• _EXERCISE_:
Copy each line below in which the string "Open" occurs.

(Stored records)
"""

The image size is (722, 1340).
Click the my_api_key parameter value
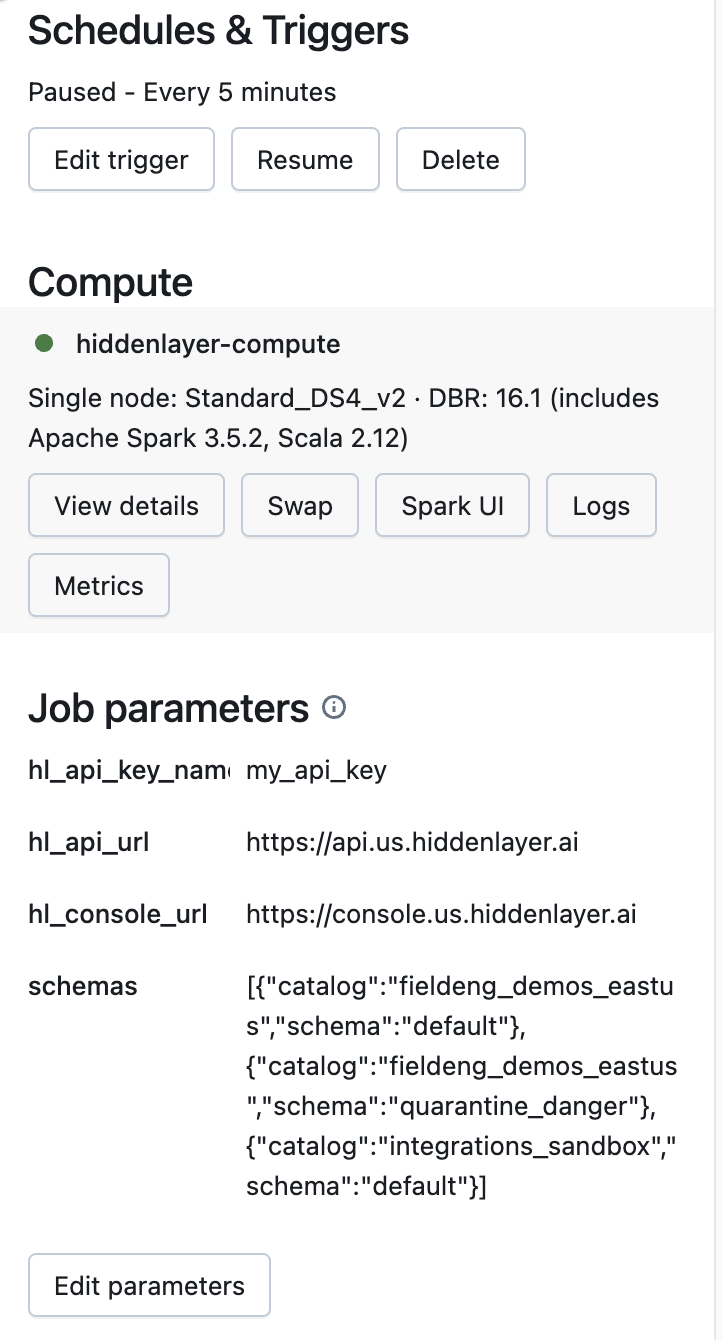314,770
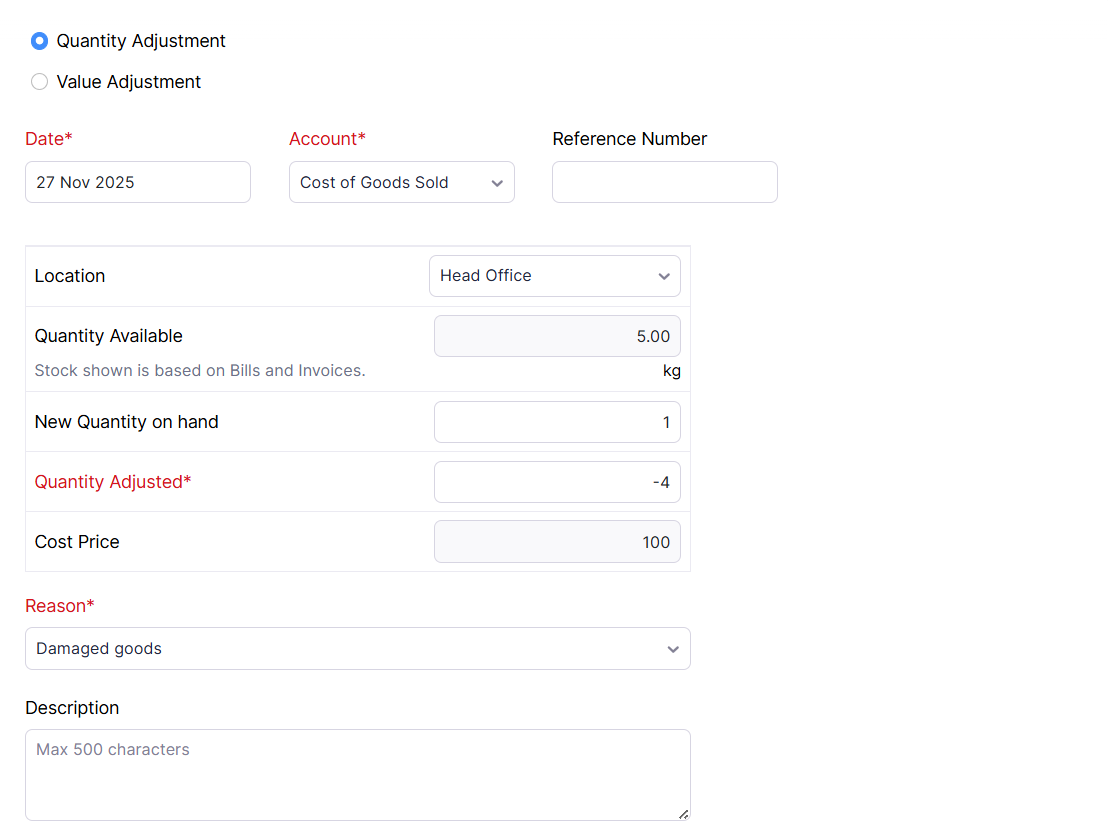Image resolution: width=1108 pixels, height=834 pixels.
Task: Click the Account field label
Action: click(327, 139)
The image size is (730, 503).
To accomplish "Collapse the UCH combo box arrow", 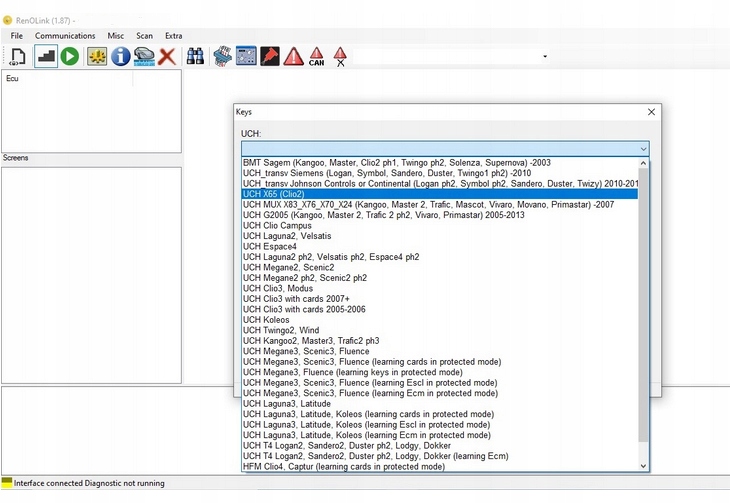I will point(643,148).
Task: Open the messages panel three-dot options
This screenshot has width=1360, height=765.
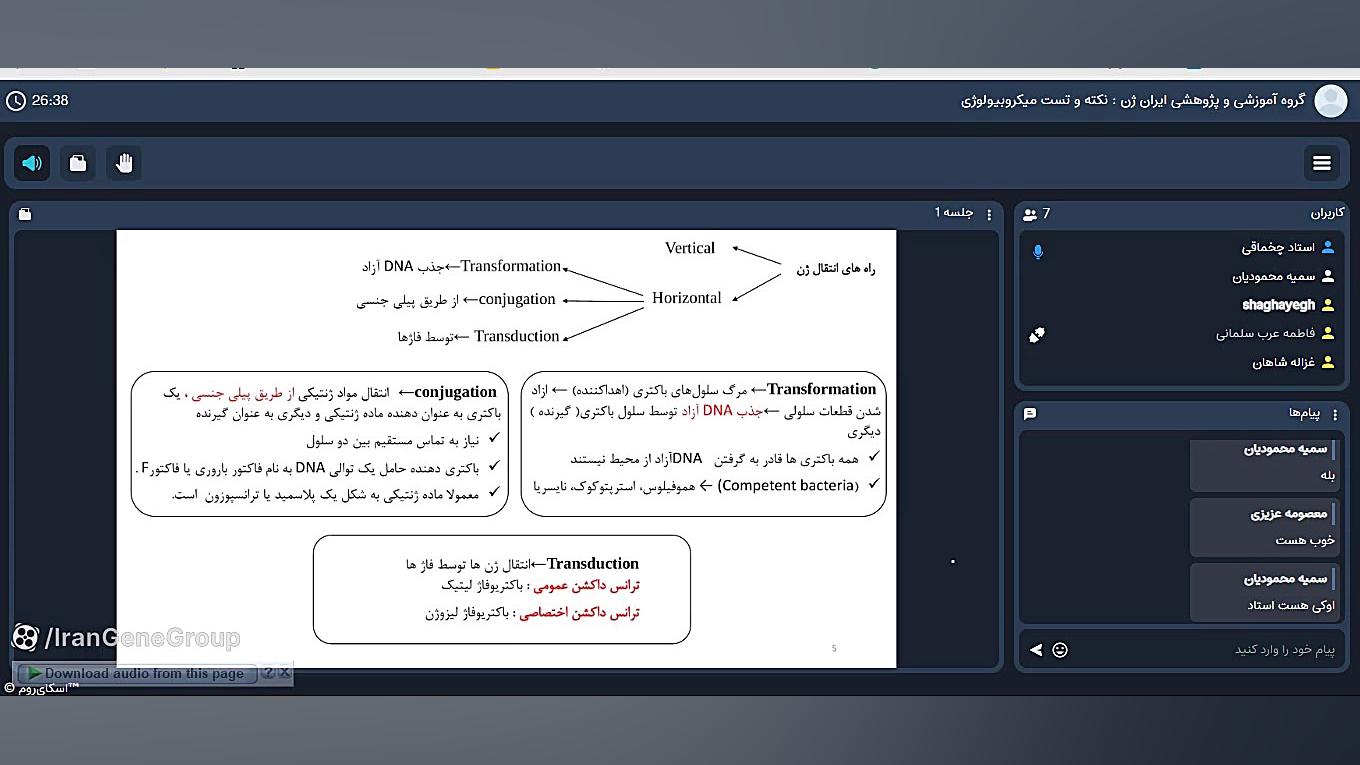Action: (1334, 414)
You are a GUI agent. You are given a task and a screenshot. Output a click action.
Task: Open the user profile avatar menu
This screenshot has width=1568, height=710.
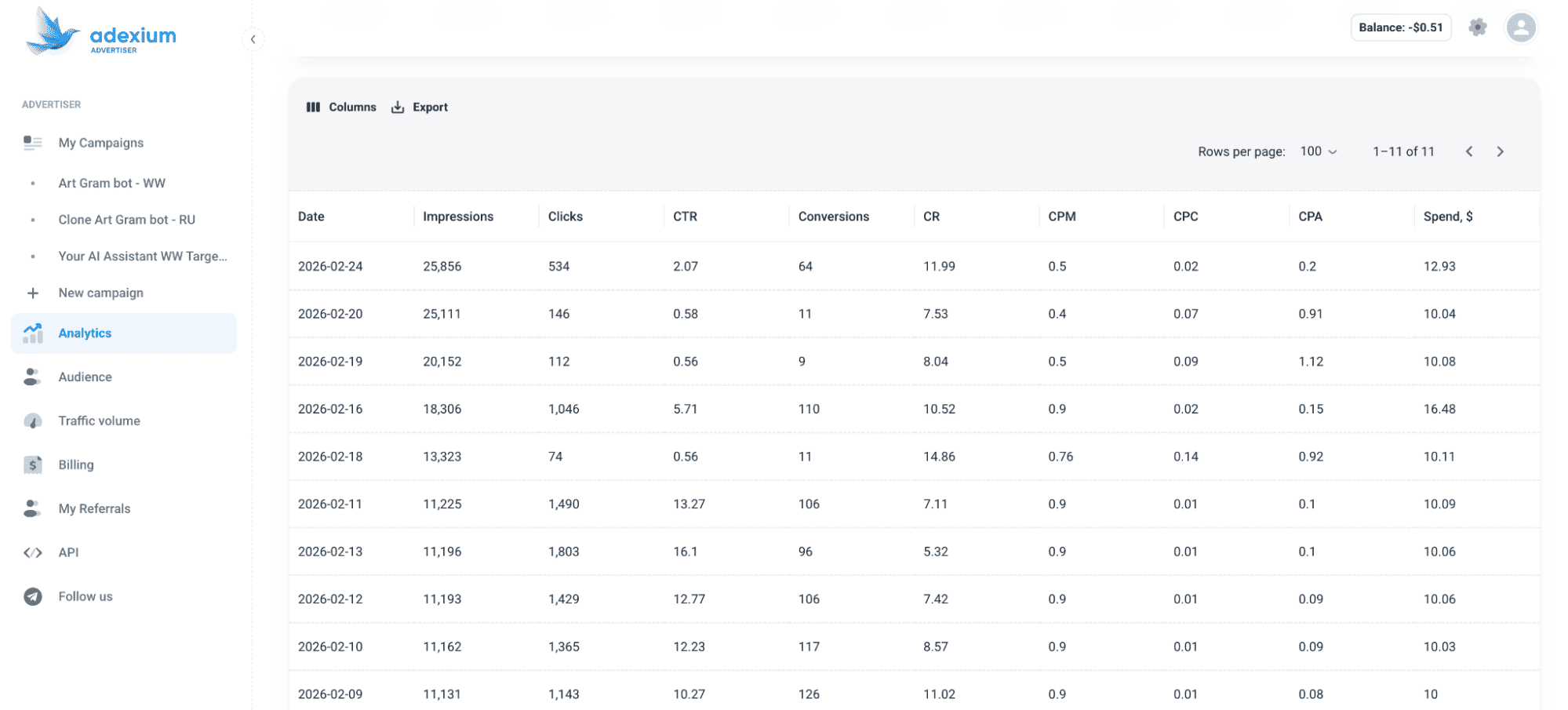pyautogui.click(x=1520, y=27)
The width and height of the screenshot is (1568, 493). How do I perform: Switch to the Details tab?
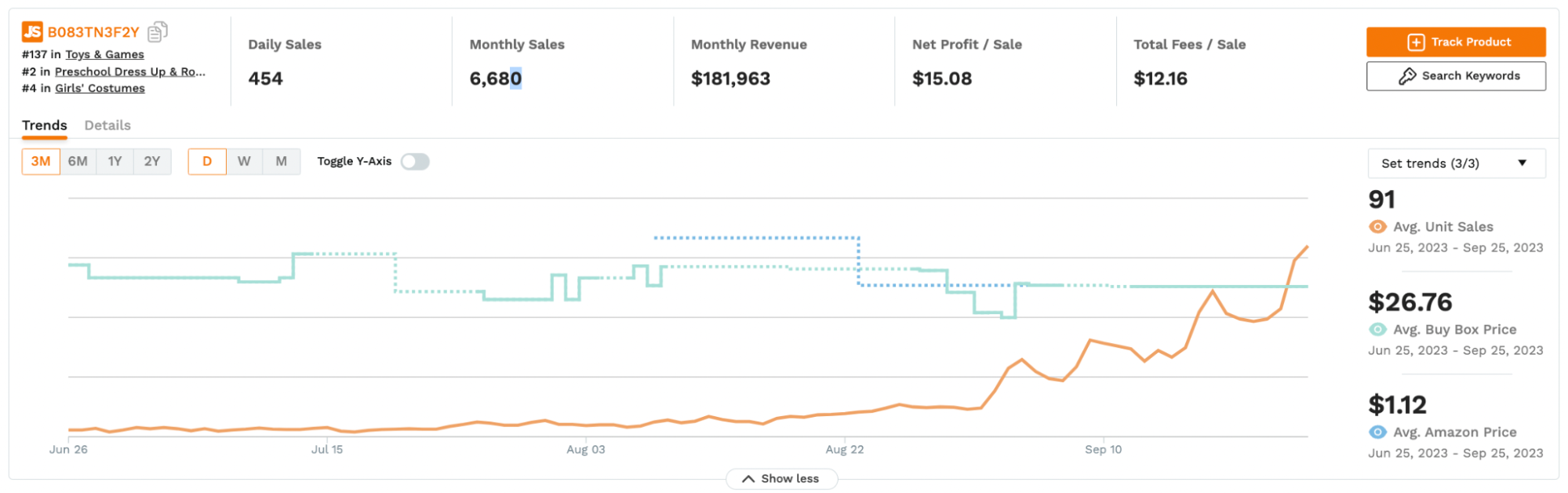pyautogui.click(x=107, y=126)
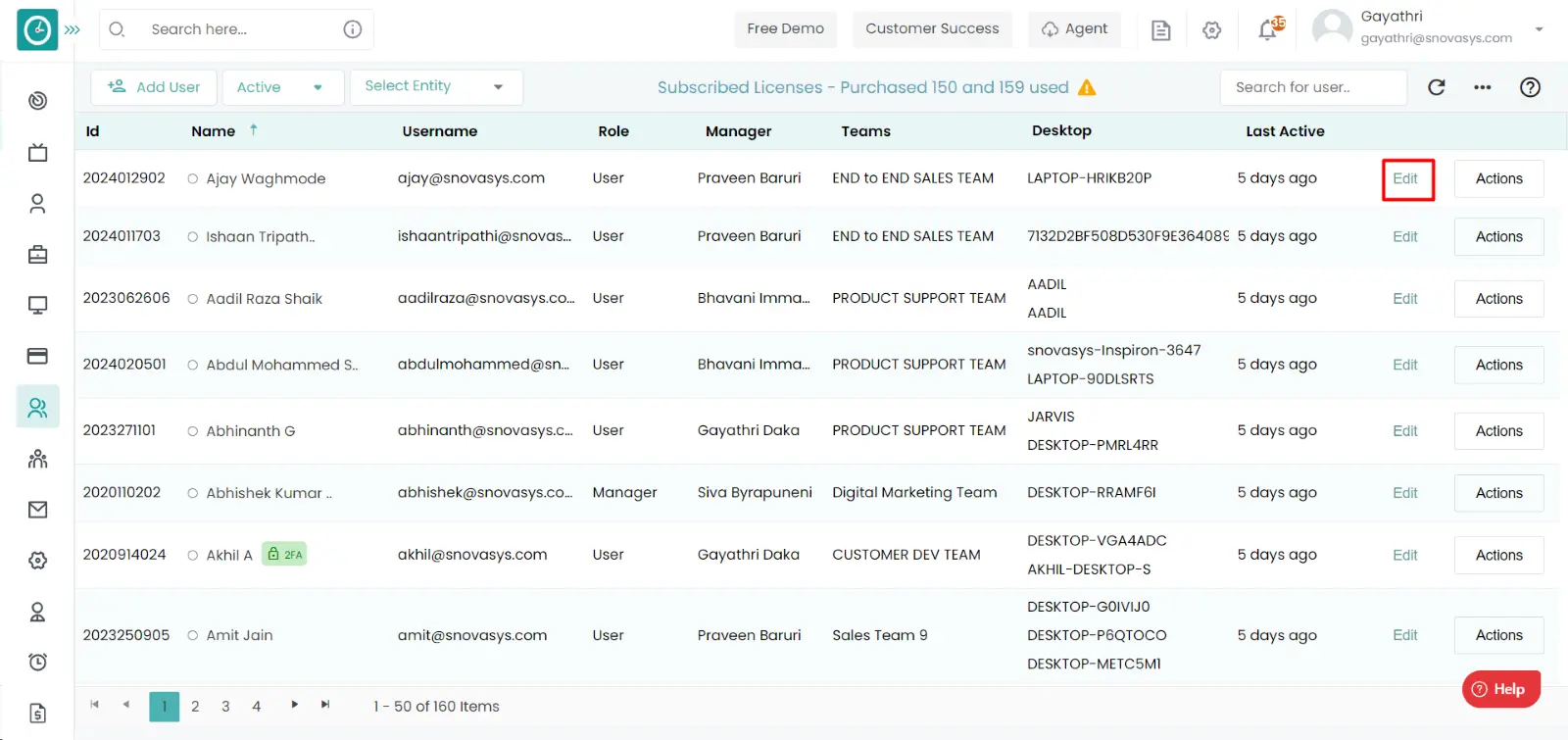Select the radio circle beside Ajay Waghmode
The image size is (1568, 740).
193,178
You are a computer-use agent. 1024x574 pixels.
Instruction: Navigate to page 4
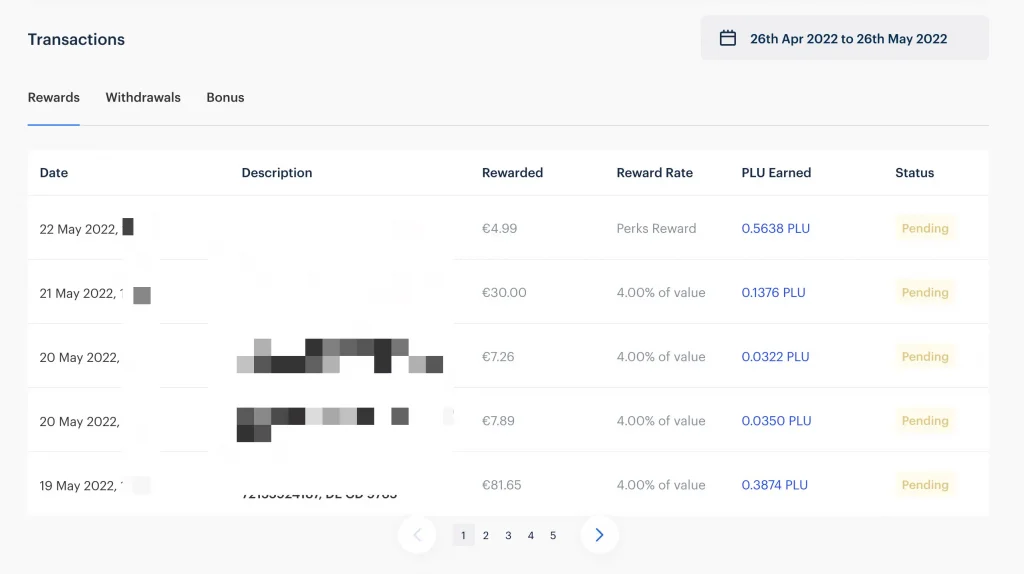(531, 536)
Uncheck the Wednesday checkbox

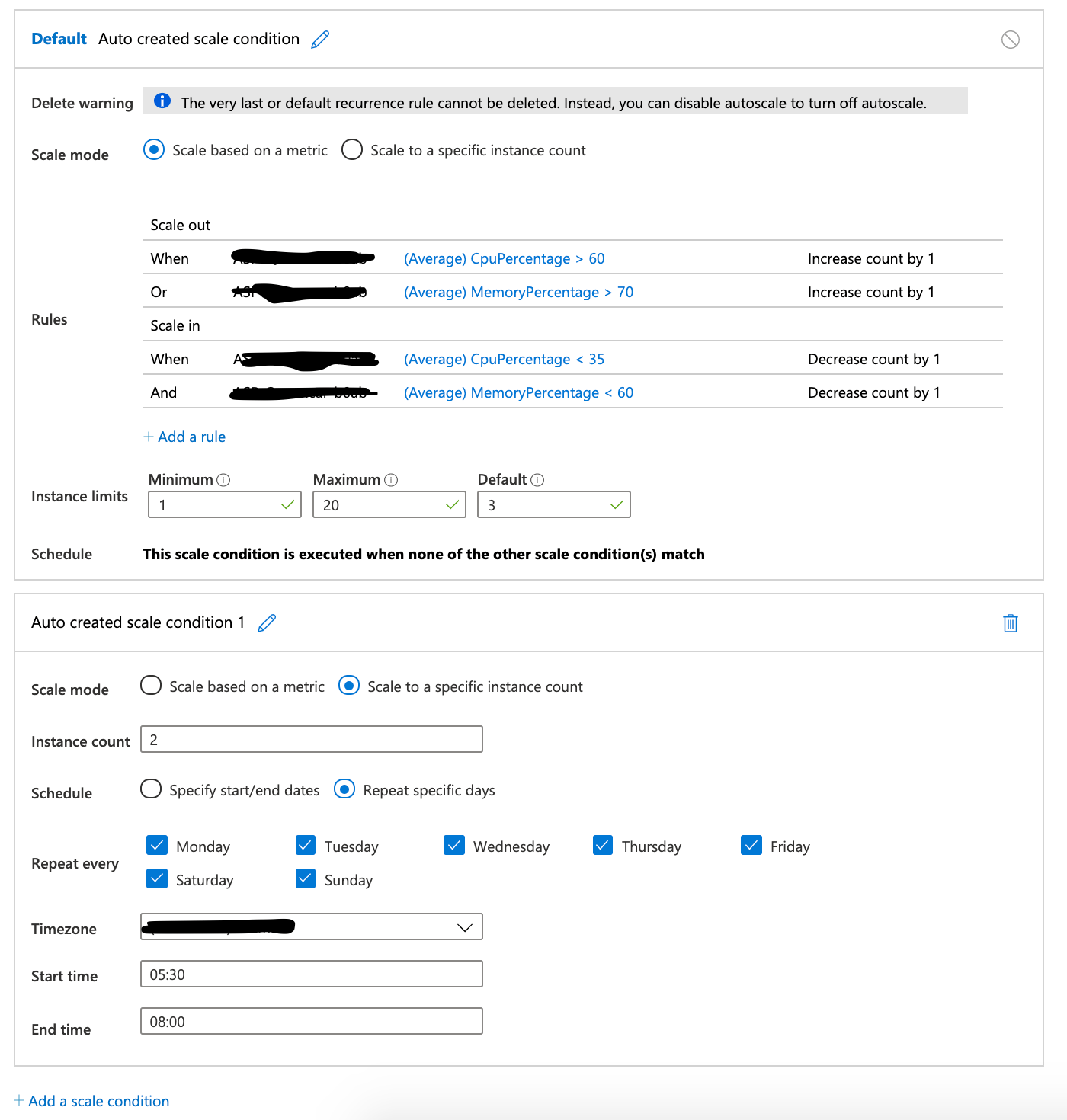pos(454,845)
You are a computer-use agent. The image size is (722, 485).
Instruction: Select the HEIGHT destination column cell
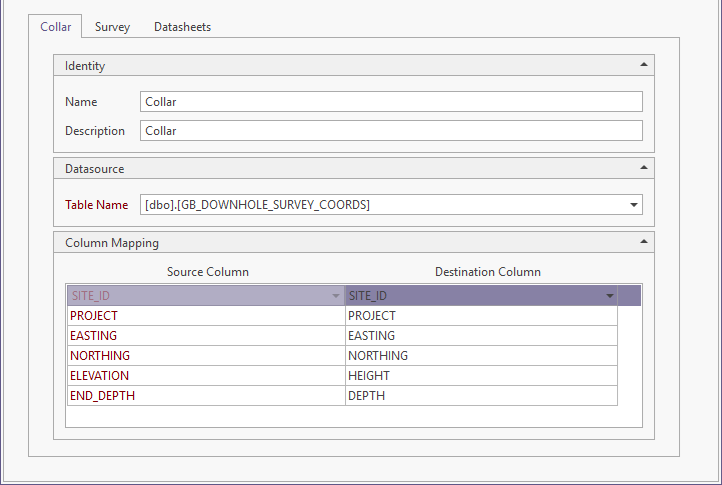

"""

• _FINISHED TASK_:
Task: Open the messages panel three-dot options
Task: Open the user profile avatar menu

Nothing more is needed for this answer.